Collect every line in the listing below that contains the word "height", and copy each one in full.

#####

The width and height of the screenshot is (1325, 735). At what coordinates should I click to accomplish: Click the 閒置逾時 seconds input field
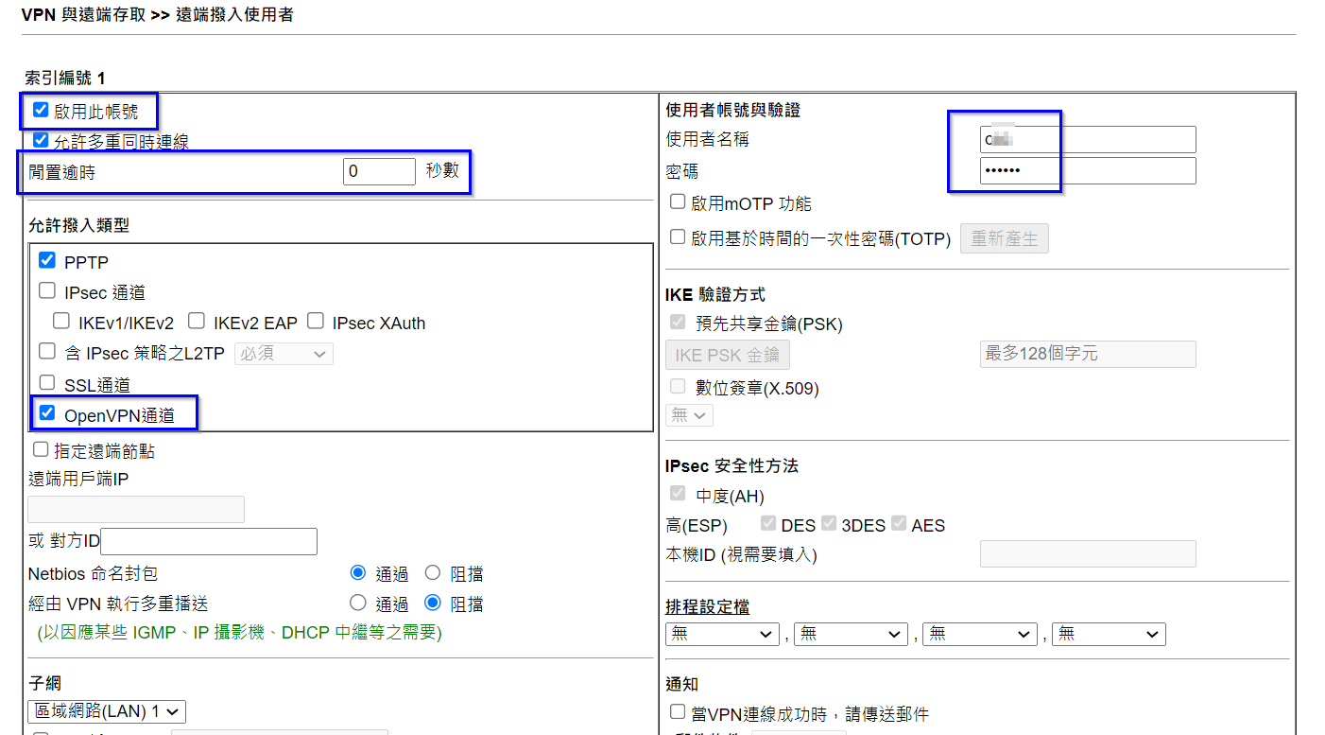(x=378, y=171)
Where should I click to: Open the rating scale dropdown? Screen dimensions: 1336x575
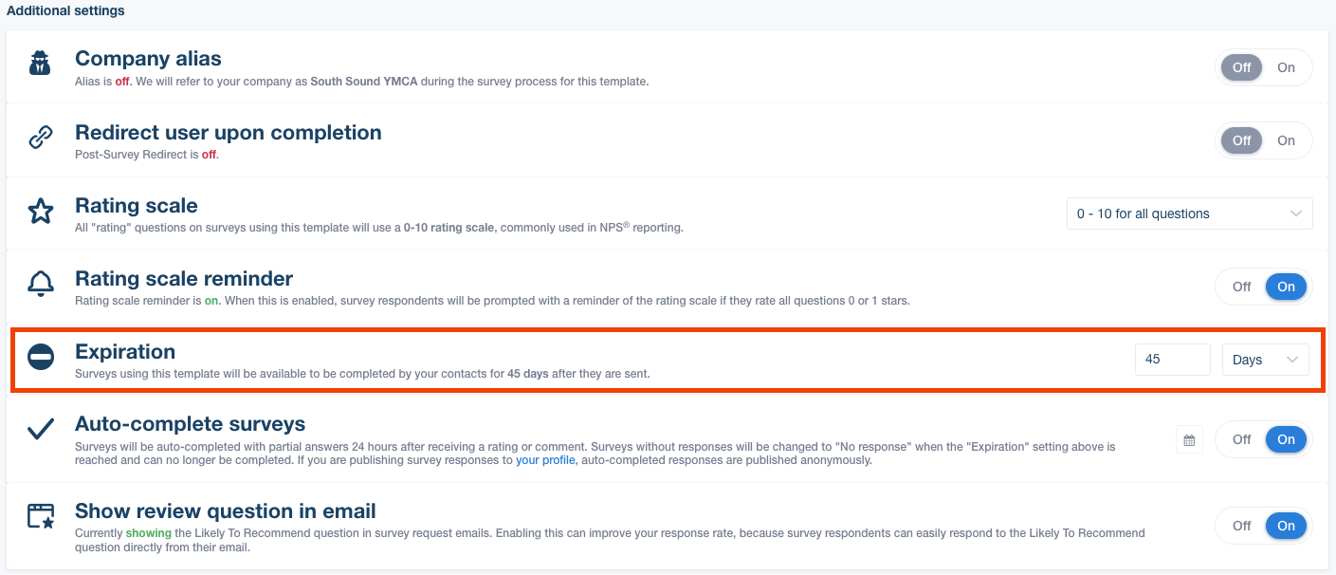(x=1189, y=213)
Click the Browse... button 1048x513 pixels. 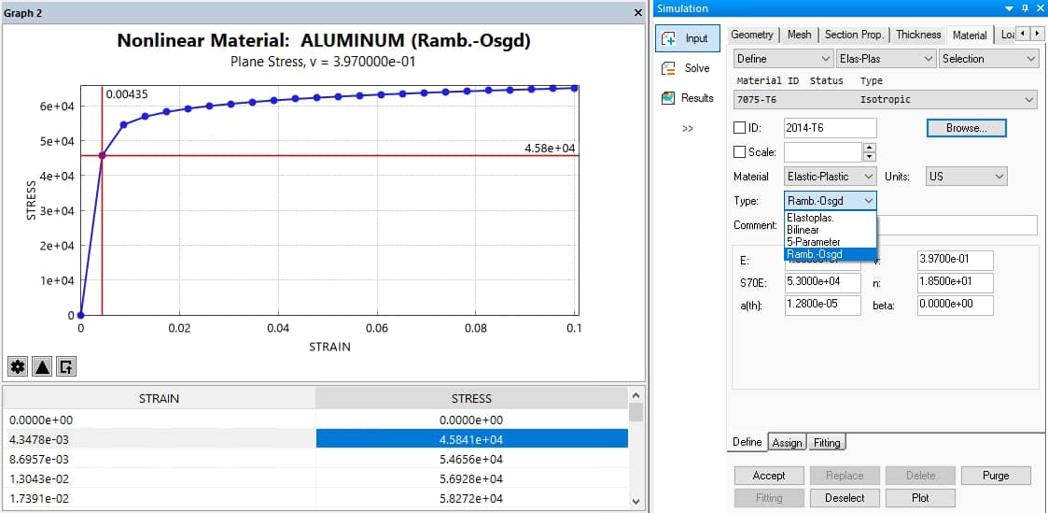966,128
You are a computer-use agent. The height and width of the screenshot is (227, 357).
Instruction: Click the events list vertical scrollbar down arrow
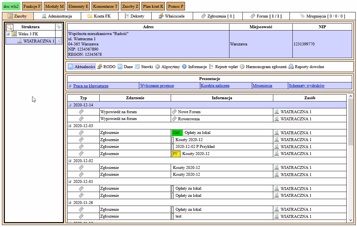[x=350, y=220]
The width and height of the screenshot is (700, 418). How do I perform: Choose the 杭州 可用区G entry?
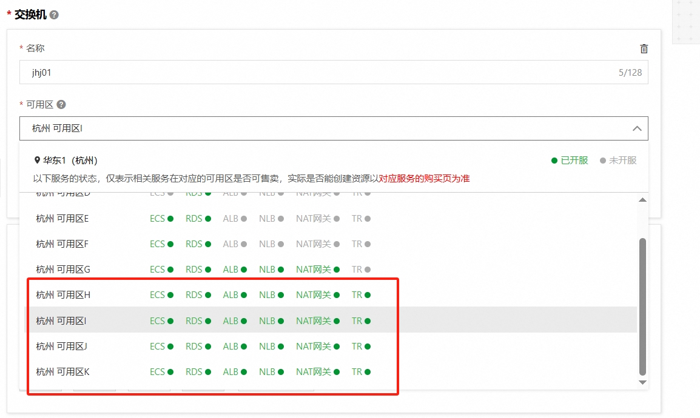tap(63, 270)
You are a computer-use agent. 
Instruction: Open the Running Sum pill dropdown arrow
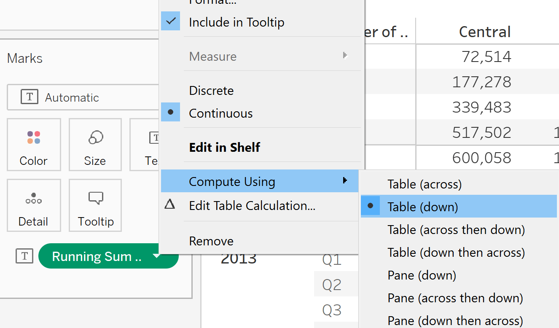(157, 256)
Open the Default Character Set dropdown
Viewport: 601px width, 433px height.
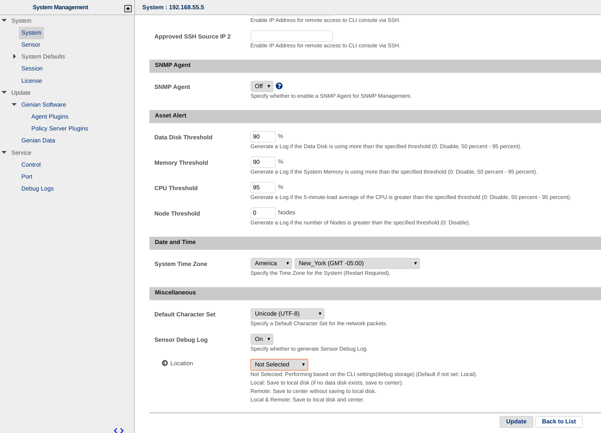(287, 314)
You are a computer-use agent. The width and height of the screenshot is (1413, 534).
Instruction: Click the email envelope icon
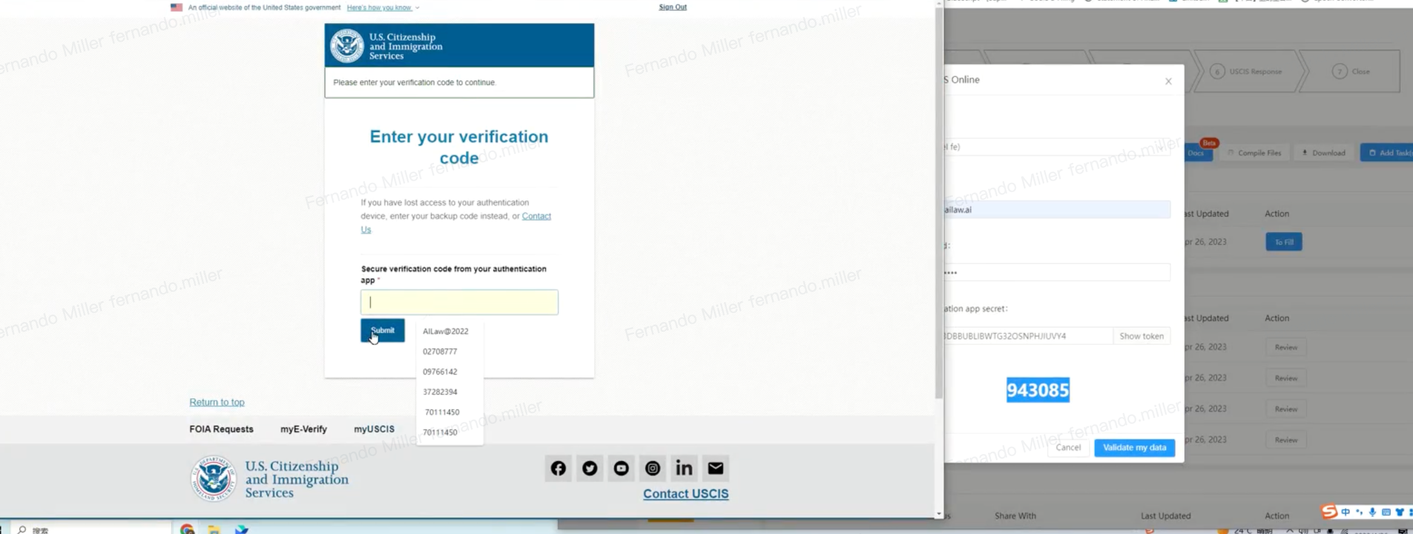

#####

◆ Completed task
The width and height of the screenshot is (1325, 735). At what coordinates should I click to accomplish: Click the 閒置逾時 seconds input field
You are a computer-use agent. The height and width of the screenshot is (227, 357).
The width and height of the screenshot is (700, 418). How do I perform: Choose the 杭州 可用区G entry?
Viewport: 601px width, 433px height.
You are a computer-use agent. The width and height of the screenshot is (1413, 534).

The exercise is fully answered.